- ЦИТИРУЕМЫЙ ТЕКСТ:
В ту же ошибку впали и В. В. Антонович и М. П. Драгоманов, в прекрасном труде своем: "Исторические Песни Малорусского Народа" (стр. 288). Конец думы о Кишке Самойле — новейшая переделка кобзарская: ни Сечевая Покрова, ни Межигорский Спас тогда еще не существовали.
. Оно зародилось до появления казачества на исторической арене и пережило его падение. До сих пор народная песня повторяет мотив, который был основою запорожской завзятости:
В отрывочной заметке, записанной неизвестным поляком в XVI столетии, сохранилось характеристическое воззвание, с которым появлялись запорожцы в Украине перед каждым задуманным ими вторжением в Туреччину. Вот как они заохочивали к походу на своего исконного врага монгола, преобразившегося в татар и турок: "Кто хочет за християнскую веру быть посаженным на кол, кто хочет быть четвертован, колесован, кто готов претерпеть всякия муки за святой крест, кто не боится смерти, — приставай к нам. Не надо смерти бояться: от нея не убережешься. Такова казацкая жизнь!"
И не каждого принимали они в свое военное братство. Для того, чтобы вступить в их курени, требовалось или громкой известности, или сурового испытания. Ни породою, ни званием они не считались. Самые атаманы запорожские, после выбора на их места других, делались простыми казаками. В делах частных, суд и расправу производили запорожцы большинством голосов по куреням; в делах, общих для всего войска, приговоры постановлялись радою, в которой участвовал каждый с одинаковым правом голоса. Срок пребывания за Порогами ни для кого не назначался: можно было приехать в Сечь и уехать из Сечи во всякое время. Какие бы кто ни совершил преступления в городах, запорожскому братству ни до чего не было дела; но зато строго карались проступки, совершенные в пределах запорожского присуда. За кражу самой незначительной вещи определялась смертная казнь . За убийство товарища, преступника зарывали в землю вместе с убитым. Пьянство между запорожцами не считалось пороком, но в походах против неприятелей, под страхом смертной казни, соблюдалась трезвость. Опасное положение запорожского коша требовало строгой дисциплины. Не смотря на свободу приезда и отъезда, не смотря на равенство между членами военного братства, порядок действий, и бдительность сторожевых постов на Запорожье, или на Низу, как говорилось встарину, славились даже между польским рыцарством. По свидетельству геральдика Папроцкого, не только многие хорошие воины из мелкой шляхты, но и сыновья знатных панов ездили за Пороги для изучения "порядка и рыцарского дела" .
Это была республика, образовавшаяся в силу противодействия русского духа татарскому. С одной стороны, она сохраняла главные черты своего происхождения, именно — христианскую веру и богатырские обычаи, с другой — усвоила себе наезднические нравы, без чего невозможно было бы ей существовать. Как татары вместе с турками вторгались беспрестанно в днестровскую и днепровскую Русь, так запорожские рыцари нападали на татарские улусы и турецкие замки. Как татарская орда получала подарки от польского короля и от московского царя за то, чтобы не вторгалась в их пределы, так и орда казацкая принуждала не только обоих государей, но и самих татар откупаться от неё ежегодными подарками .

- ФРАГМЕНТ НАБОРА ДАННЫХ:
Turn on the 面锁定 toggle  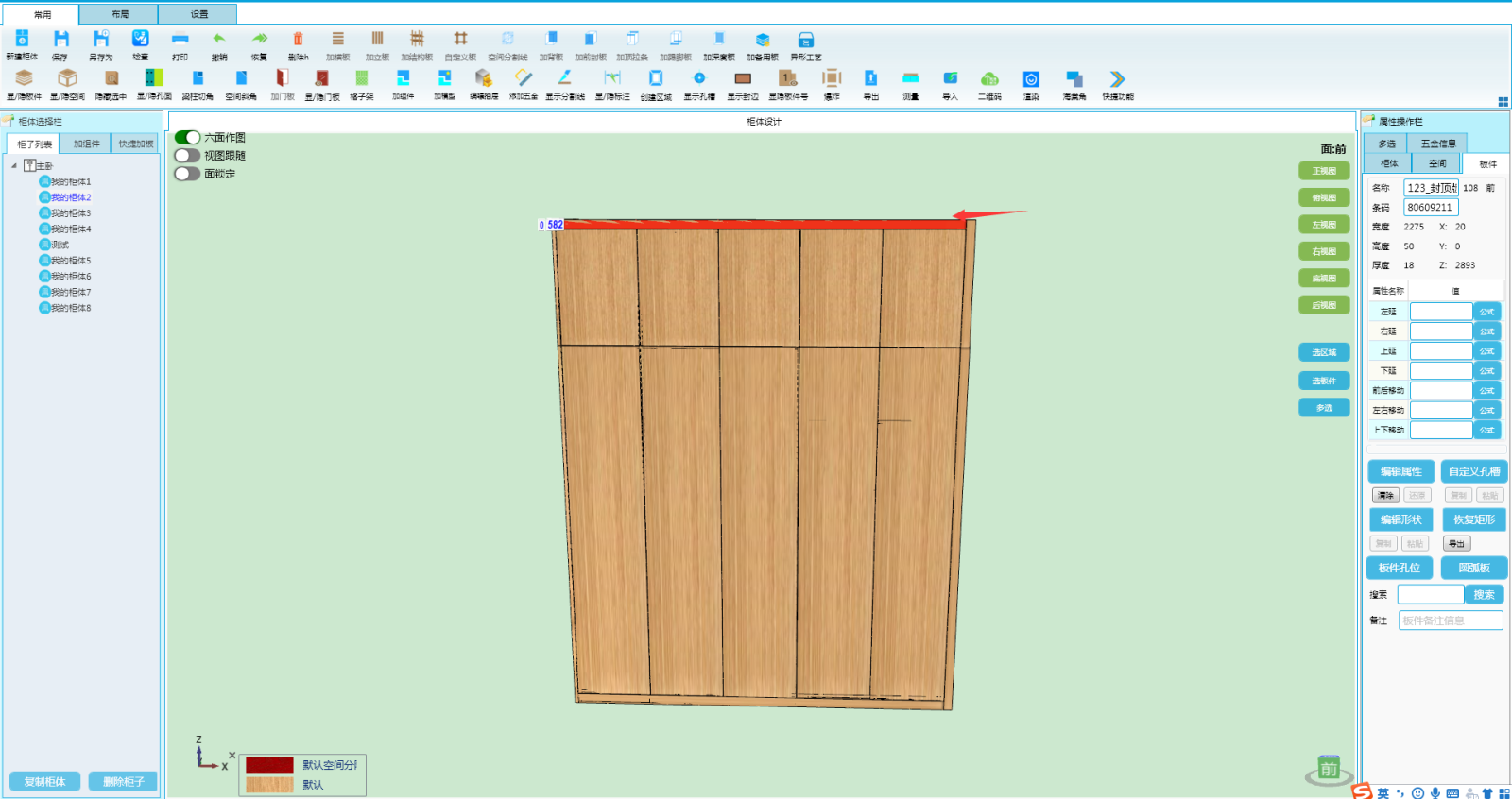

- ЦЕЛЬ ЗАДАНИЯ: Ответьте, пожалуйста, по отрывку о запорожцах: как у них наказывали за убийство товарища?

- ОТВЕТ К ЗАДАНИЮ: Преступника зарывали в землю вместе с убитым.